Stored data
* * *
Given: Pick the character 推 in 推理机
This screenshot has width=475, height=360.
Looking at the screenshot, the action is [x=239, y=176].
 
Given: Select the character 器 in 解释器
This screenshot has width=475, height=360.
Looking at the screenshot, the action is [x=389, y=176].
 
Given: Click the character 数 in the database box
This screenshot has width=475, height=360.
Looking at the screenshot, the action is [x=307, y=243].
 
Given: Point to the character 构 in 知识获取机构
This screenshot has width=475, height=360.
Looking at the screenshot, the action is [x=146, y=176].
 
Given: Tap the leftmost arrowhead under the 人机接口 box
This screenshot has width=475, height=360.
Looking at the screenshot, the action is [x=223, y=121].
* * *
TASK PROMPT
Copy out every line of the material above, requests included, but multiply each x and y coordinate in the answers by 1.7 and round to a whole number, rounding halves up. Leave everything else unchanged.

SOLUTION FOR THIS PROBLEM
Given: Pick the character 推 in 推理机
This screenshot has width=475, height=360.
Looking at the screenshot, the action is [x=406, y=299].
 
Given: Select the character 器 in 解释器
This screenshot has width=475, height=360.
Looking at the screenshot, the action is [x=661, y=299].
 
Given: Click the character 数 in the database box
This screenshot has width=475, height=360.
Looking at the screenshot, the action is [x=522, y=413].
 
Given: Point to the character 构 in 知识获取机构
This screenshot has width=475, height=360.
Looking at the screenshot, the action is [x=248, y=299].
 
Given: Tap the leftmost arrowhead under the 人机接口 box
This screenshot has width=475, height=360.
Looking at the screenshot, the action is [x=379, y=206].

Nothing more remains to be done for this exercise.